La viande halal : exploitation crapuleuse d'une crédulité moyenâgeuse

Je suis un peu surprise par des articles que je lis sur Riposte Laïque ou ailleurs, selon lesquels le commerce halal financerait principalement le culte musulman.
C’est en partie exacte, et c’est une bonne raison qu’ont tous les non-musulmans pour boycotter cette dîme au culte d’Allah et de Mahomet. Mais c’est bien méconnaître ce secteur commercial totalement pourri.
En effet, la viande halal finance principalement… ceux qui en font commerce ! Non seulement ceux qui utilisent ce label comme argument marketing, mais aussi tout un réseau de margoulins qui se fichent bien que les animaux soient sacrifiés ou non au cri d’« Allah Akbar ! », du moment qu’ils touchent leur pourcentage dont aucune mosquée ne verra le moindre centime.
Une première confirmation de cette arnaque à grande échelle vient de la croyance elle-même.
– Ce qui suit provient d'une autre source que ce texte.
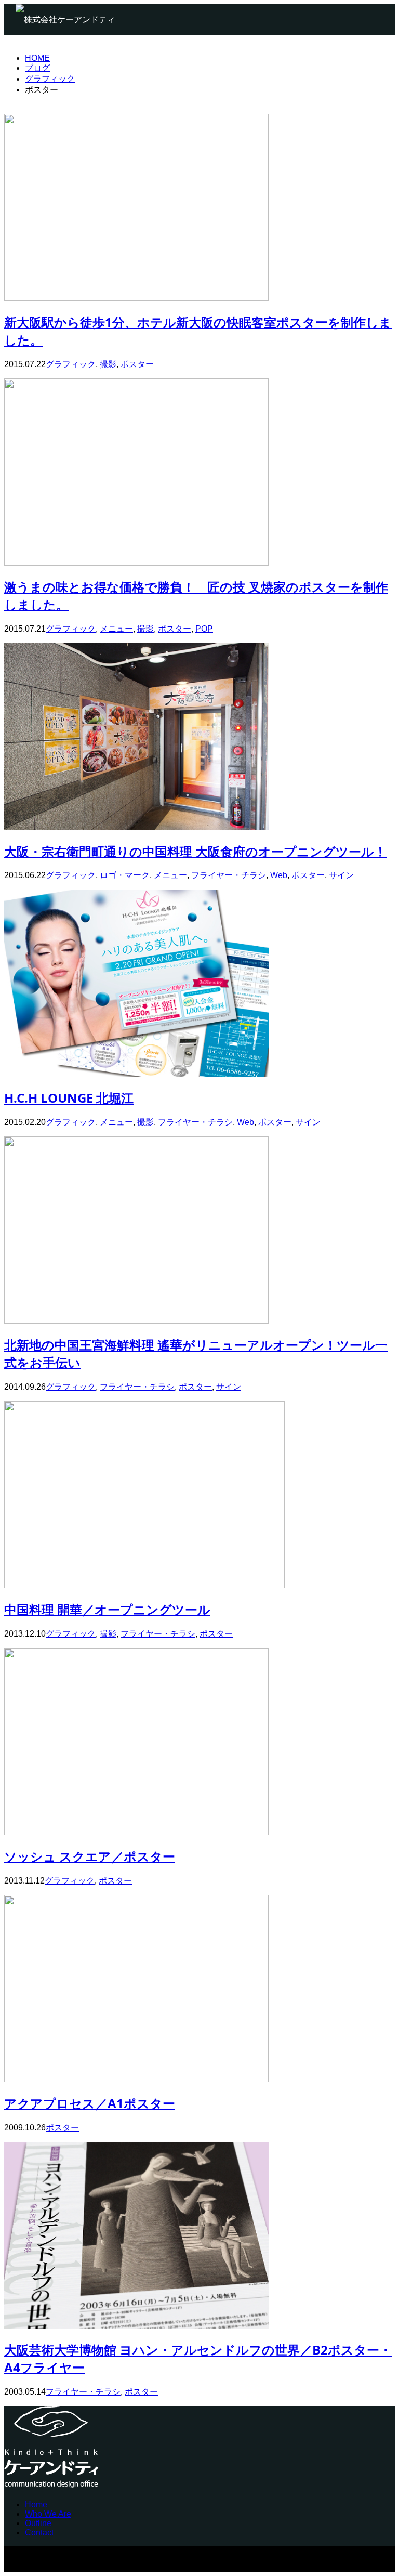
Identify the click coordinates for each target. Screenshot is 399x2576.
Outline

Il faut vraiment faire preuve d’une arriération intellectuelle pour croire qu’un dieu quelconque serait satisfait qu’on égorge des animaux en son nom, et que la viande ainsi sacrifiée serait plus pure. Cette croyance n’a aucun fondement, ni spirituel, ni matériel. C’est une pure superstition moyenâgeuse, qui attire évidemment les profiteurs cupides.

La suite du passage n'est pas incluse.